The Peterhead and White Rose carbon capture and storage (CCS) demonstration projects have been selected as preferred bids by Decc as part of its £1 billion CCS commercialisation programme

The chancellor confirmed in his budget announcement that Decc had chosen to take forward two of the four demonstration projects that were shortlisted for the government’s rebooted CCS competition last November.

The Peterhead project, which is a joint venture between Shell and SSE, plans to retrofit a 340MW post-combustion capture installation at an existing gas turbine power station in Aberdeenshire.

Meanwhile, the White Rose project, which failed to secure EU funding last year, proposes an oxyfuel CCS process, which will capture emissions from a new 304MW coal-fired power station on the Drax site in North Yorkshire.
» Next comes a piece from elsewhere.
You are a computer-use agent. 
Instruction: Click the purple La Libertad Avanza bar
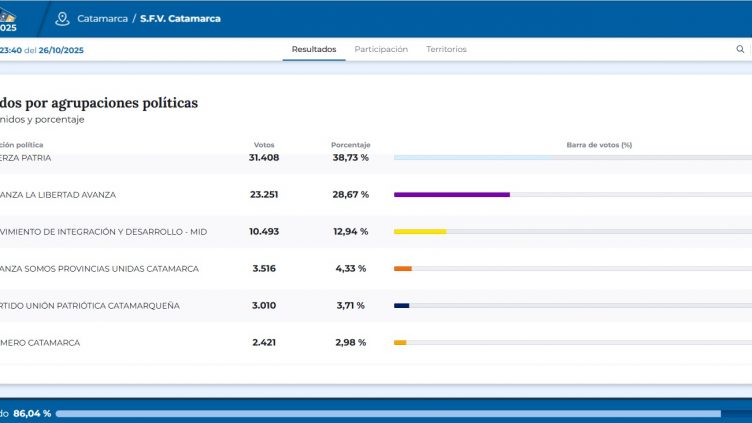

The project involves Alstom, Drax and BOC in cooperation with the National Grid.

Both projects aim to capture 90% of carbon dioxide generated by the power plants and then store it beneath the North Sea.

In announcing Decc’s decision, energy minister John Hayes confirmed that the government wanted to see wider deployment of CCS by 2020. “We are working quickly to our goal of a cost competitive CCS industry – and these projects are just the start,” he said.

“It is my intention to work with industry, beyond these two projects, to ensure we have further CCS projects by the end of the decade – supported by the innovative changes we are making to the energy market to encourage investment in low-carbon electricity.

“I am also very pleased that these two projects offer us the opportunity to ensure that both gas and coal generation have a hugely reduced impact on our carbon emissions.”

The news of Decc’s support for the Peterhead project was welcomed by the Scottish government, which was highly critical of the coalition government’s decision not to back a proposed CCS project at the Longanett power station in Fife – resulting in the collapse of the original CCS funding competition in October 2011.

“We welcome the chancellor’s announcement on CCS, which will see Peterhead take a step forward towards an operational CCS scheme … it is just shame that these measures are so long overdue,” commented Scotland’s finance secretary John Swinney.